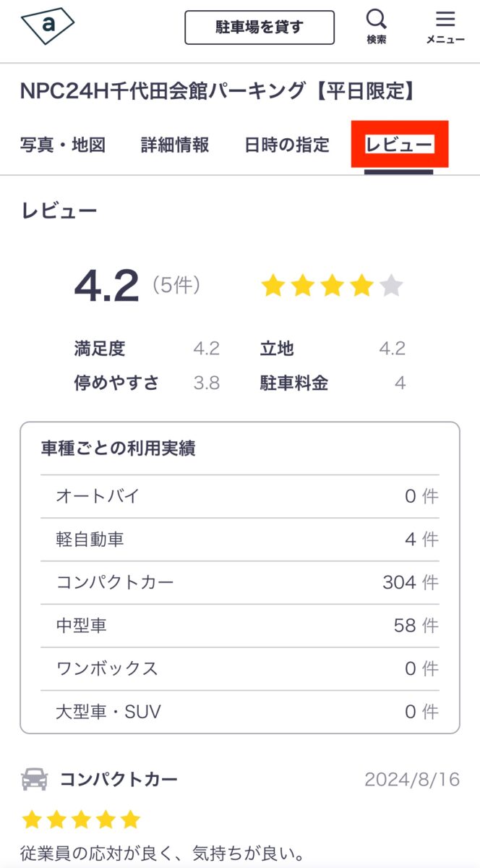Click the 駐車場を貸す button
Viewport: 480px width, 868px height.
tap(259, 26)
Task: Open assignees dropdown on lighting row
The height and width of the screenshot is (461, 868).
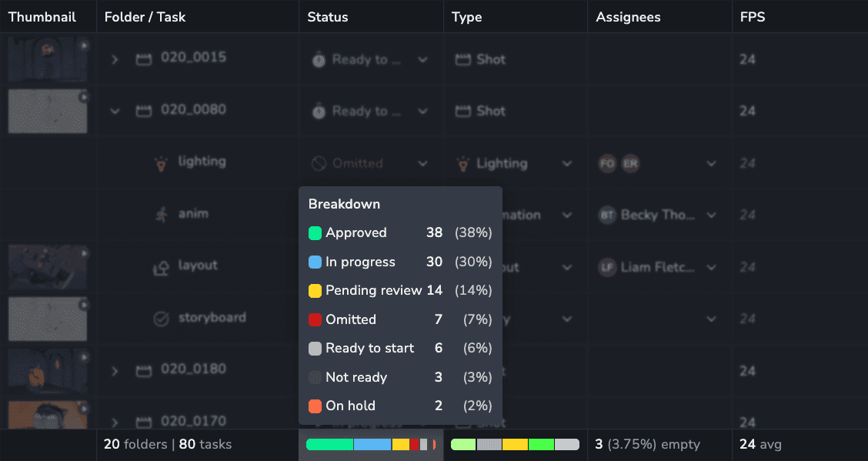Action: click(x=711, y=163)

▸ **ASSIGNED TASK**
Word for word, reproduce each line from the one with "Task: Open assignees dropdown on lighting row" through the last line of the material above, both included, and drop the pictures.

▸ **WRITTEN ANSWER**
Task: Open assignees dropdown on lighting row
The height and width of the screenshot is (461, 868).
Action: click(x=711, y=163)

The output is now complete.